For instance, if a child must say it but hits the ending hard, stressing the last part of “ma’am,” then maybe it was said disrespectfully, or without meaning.
“You’ve got to have some kind of falling inflection at the end,” Hazen says.
Feeling old
“Some people say they feel old when addressed with this courtesy,” Belford says, “regardless of whether they recognize the spirit in which it is used.”
Belford is happy to oblige if they ask to be called otherwise.
“To not oblige such a request would be inconsiderate,” he says.
But receiving an age-linked “ma’am” may signal an uncomfortable transition for a Southerner.
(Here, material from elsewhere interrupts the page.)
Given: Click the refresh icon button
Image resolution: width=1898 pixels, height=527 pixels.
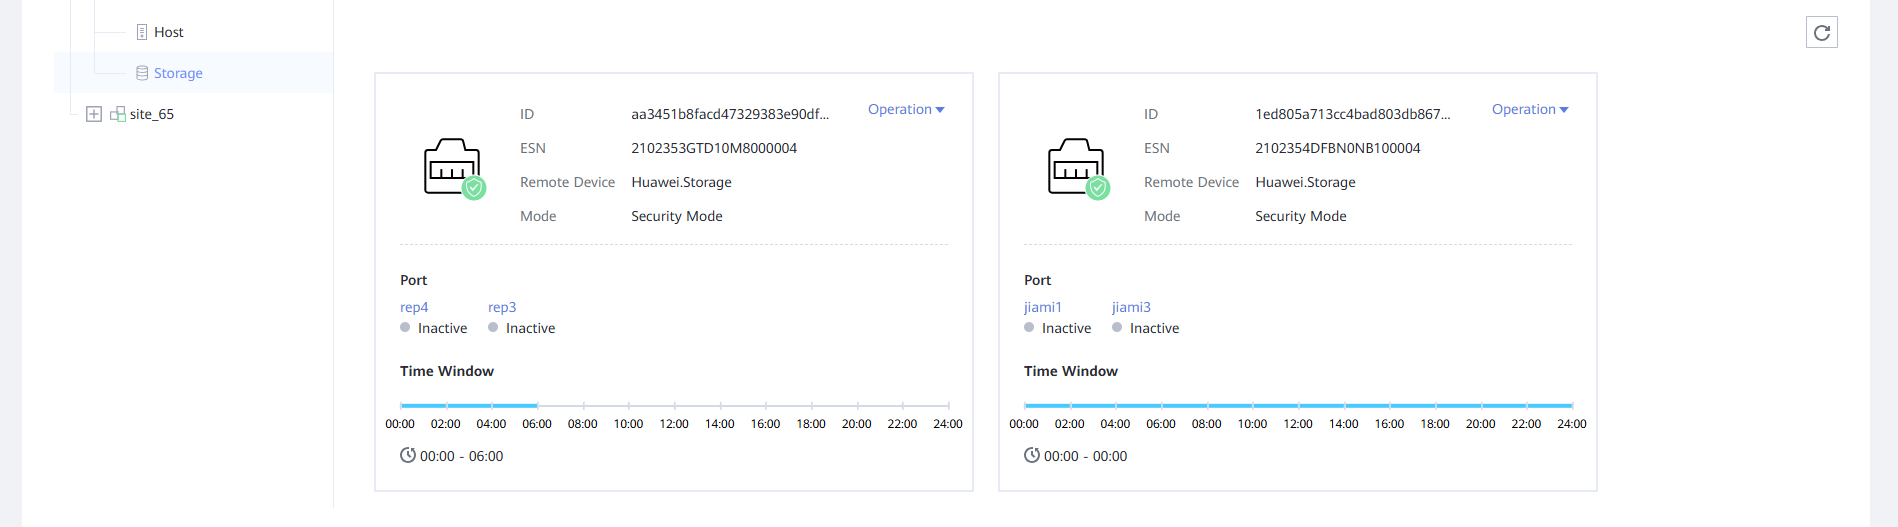Looking at the screenshot, I should tap(1821, 33).
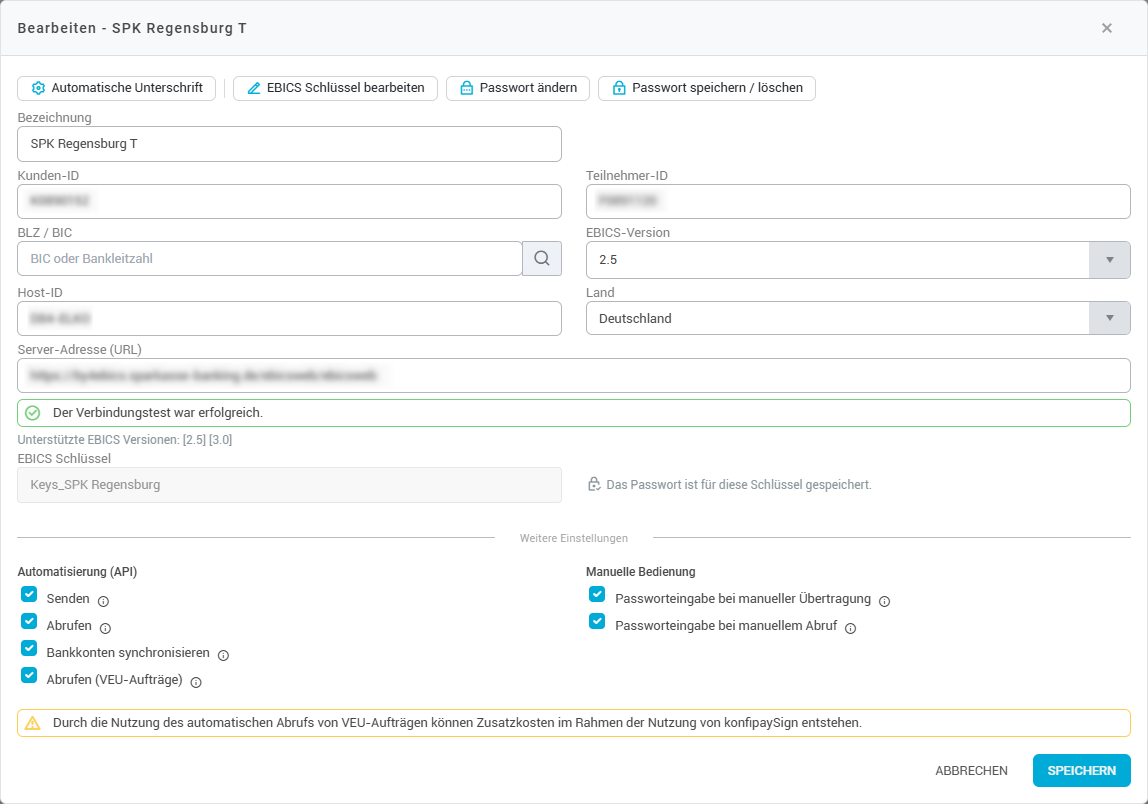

People in their late 20s may feel its sting, then noticing all the younger people around them.
“Hit that age where you are being ‘ma’amed’ or ‘sired,’ that can be an eye-opener,” Hazen says.
But growing older in the South means hearing it more and more.
Should we stop saying it?
“No, ma’am, we should not,” Belford says.
Southern style
5 ways to “ma’am” or “sir” someone:
• Say it to someone older (family, friends)
• Say it to a figure of authority, such as someone in power, parents, bosses, teachers
• Use it to address older or younger adults you don’t know
• Use it to answer a command or question, such as, “Pick up your socks,” or “Did you pick up your socks?”